= Complete the following =
1. In the text on comics censorship, in what year were the Senate Subcommittee Hearings on Juvenile Delinquency held?
2. Do the following statements agree with the text on comics censorship? For each, answer yes or no and quote the deciding words of the text. (a) The comic book emerged as a format in the 1930s. (b) The PEN America report mentioned is titled "Cover to Cover." (c) The 1954 Senate hearings were mainly about juvenile delinquency.

Images From A Comic Panic Gripping the Nation
We know comics are and have been among the most censored books in America. According to the recent PEN America report, “Cover to Cover,” 73% of all graphic and illustrated titles feature LGBTQ+ characters or content, people or characters of color, and/or discuss race and racism. Though the contentious content has changed only a little bit since the emergence of the comic book as a format in the 1930s, what has sparked moral panic among “concerned citizens” has always simply been a reflection of the world as-is, rather than a fantasy of a world that isn’t.
The history of comics censorship is endlessly fascinating to me. Perhaps it has less to do with the format itself–obviously, the visual elements of a comic book are what make them such easy targets, as “concerned citizens” can simply open up a page and point to the thing that hurt them–and more to do with the fact that because we have a shorter timeline of the format’s existence. It is much easier to trace the history of the censorship with comics than it is with traditional books (though at least in America, we also know the origins of that tradition).
Comics came of age at the same time we had an explosion in popular media, and censors weren’t going to overlook the opportunity to stoke outrage in the magazines that middle class white women were purchasing at the grocery store checkout stand. That the federal government invested resources in exploring the damage comics caused to the (white, middle class) youth and those trials were broadcast onto televisions that were proliferating in the average white middle class households helped, too.
Let’s take a look at some of the media that published in the mainstream in the late 1940s through the late 1950s creating panic about comics. This was the era of Frederic Wertham and his book Seduction of the Innocent, as well as the era of the 1954 Senate Subcommittee Hearings on Juvenile Delinquency. These hearings were less about juvenile delinquency; they were about how comics were or were not leading to an increase in juvenile bad behavior . . . which, well, wasn’t actually happening either except maybe among young white boys. Something had to be the cause, right?

= Collected material =
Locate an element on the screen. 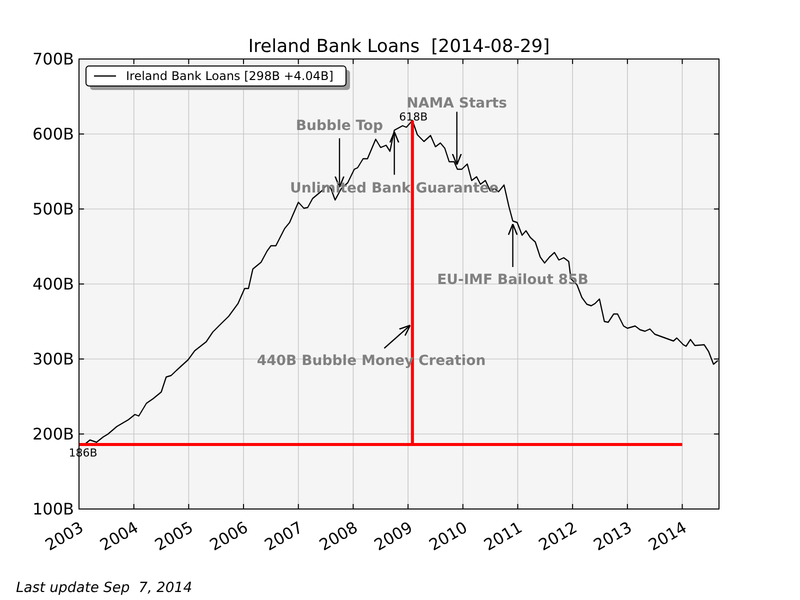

= Expected outputs =
1. 1954

2.
(a) Yes: "since the emergence of the comic book as a format in the 1930s"
(b) Yes: "the recent PEN America report, “Cover to Cover,”"
(c) No: "These hearings were less about juvenile delinquency"